Il n’y a aucun doute à avoir : Ben Affleck connaît sur le bout des doigts son abécédaire du petit policier illustré. Déjà, en 2007 lors de son premier passage derrière la caméra – une position qu’il occupe avec bien plus de prestance, vu ses errements légèrement bovins devant – avec Gone, Baby Gone, les indices étaient là. Il faut dire qu’à la barre, avec lui, se tenait l’un des héros du noir nouveau genre, le romancier Dennis Lehane. Cette fois, c’est un bouquin de Chuck Hogan qui servira de matériau de base pour confirmer l’intuition : Ben Affleck a le noir qui lui coule dans les veines.

Dans The Town, comme le nom l’indique, il y a d’abord Boston ou plus particulièrement le quartier de Charlestown, détenteur du record mondial du nombre de braquages de banque. Lieu d’ombres, de vices, de perdition où tout le monde se connaît, où les Irlandais n’ont plus de chance que le souvenir, et dans les caniveaux duquel nous plonge Affleck par une mise en scène alerte et paradoxalement élégante.

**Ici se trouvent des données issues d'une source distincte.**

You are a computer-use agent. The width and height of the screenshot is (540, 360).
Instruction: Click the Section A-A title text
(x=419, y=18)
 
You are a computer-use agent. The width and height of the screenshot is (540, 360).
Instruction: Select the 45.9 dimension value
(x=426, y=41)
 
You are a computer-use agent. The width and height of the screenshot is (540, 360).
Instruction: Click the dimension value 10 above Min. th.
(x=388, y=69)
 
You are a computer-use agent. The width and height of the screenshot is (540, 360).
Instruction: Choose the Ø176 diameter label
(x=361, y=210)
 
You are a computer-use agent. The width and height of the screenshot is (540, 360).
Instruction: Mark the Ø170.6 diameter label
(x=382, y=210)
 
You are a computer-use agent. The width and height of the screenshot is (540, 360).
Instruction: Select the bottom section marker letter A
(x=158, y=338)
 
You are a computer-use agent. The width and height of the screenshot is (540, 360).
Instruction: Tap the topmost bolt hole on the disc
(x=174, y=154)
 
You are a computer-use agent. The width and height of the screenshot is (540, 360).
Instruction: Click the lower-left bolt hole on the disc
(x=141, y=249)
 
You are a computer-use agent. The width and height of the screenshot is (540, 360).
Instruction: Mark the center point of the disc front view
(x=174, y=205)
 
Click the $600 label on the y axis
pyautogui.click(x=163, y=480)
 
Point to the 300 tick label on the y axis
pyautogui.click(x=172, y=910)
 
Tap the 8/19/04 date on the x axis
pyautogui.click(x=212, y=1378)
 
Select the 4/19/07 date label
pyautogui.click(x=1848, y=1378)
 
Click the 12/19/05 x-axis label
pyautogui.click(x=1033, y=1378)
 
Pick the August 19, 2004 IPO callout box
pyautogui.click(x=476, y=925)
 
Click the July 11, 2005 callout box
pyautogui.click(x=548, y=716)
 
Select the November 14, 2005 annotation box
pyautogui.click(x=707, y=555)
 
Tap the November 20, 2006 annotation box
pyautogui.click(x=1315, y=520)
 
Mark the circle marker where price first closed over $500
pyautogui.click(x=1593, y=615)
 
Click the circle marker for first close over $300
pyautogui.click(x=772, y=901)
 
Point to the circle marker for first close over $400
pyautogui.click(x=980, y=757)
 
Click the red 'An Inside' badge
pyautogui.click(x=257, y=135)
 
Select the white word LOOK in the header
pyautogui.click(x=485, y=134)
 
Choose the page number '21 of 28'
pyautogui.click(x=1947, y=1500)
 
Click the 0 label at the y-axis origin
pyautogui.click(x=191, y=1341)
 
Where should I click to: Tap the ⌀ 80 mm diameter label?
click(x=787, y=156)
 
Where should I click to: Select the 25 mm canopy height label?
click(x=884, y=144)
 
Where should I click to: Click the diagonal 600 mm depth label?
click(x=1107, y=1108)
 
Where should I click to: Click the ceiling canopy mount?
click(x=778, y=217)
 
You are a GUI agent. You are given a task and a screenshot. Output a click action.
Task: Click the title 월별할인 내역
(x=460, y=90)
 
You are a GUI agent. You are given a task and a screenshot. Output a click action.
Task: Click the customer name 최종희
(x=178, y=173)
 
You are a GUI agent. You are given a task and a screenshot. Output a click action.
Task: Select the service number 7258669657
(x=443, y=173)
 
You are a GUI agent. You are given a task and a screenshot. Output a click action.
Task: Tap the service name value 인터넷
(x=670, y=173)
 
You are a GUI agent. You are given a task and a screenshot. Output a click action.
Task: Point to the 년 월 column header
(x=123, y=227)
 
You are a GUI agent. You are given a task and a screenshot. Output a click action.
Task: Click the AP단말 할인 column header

Lieu que l’on découvre aussi, loin des habituelles images chics des façades en belles pierres de la capitale du Massachusetts. Il y a ensuite Doug, voleur de génie, solitaire et taciturne, qui a laissé sa vie lui filer entre les doigts sans se chercher d’autres excuses que celle de sa propre bêtise. Il y encore cet acolyte à la gâchette trop facile, cette fille angélique comme un baume qu’on met sur les blessures, cette autre fille, trop paumée pour être la manipulatrice qu’elle voudrait être, ce flic persuadé que sa droiture peut suffire. Et ce code d’honneur que partagent les truands, socle sur lequel se forme bien vite l’esprit de The Town, celui d’un polar à l’ancienne bien troussé. Bien sûr, il y a aussi les maladresses de séquences trop viriles pour entièrement séduire, les dialogues manquant parfois de punch et de panache, les interprétations inégales, les accents gros comme des camions volés. Mais il y a surtout dans The Town un sens du récit et une sincérité semblant d’un autre temps et qui sont souvent la pièce manquante de trop nombreuses réalisations américaines platement illustratives du genre. Ben Affleck n’est pas un génie, loin s’en faut. Mais il est un conteur fin et efficace, ce qui est suffisamment rare pour le souligner.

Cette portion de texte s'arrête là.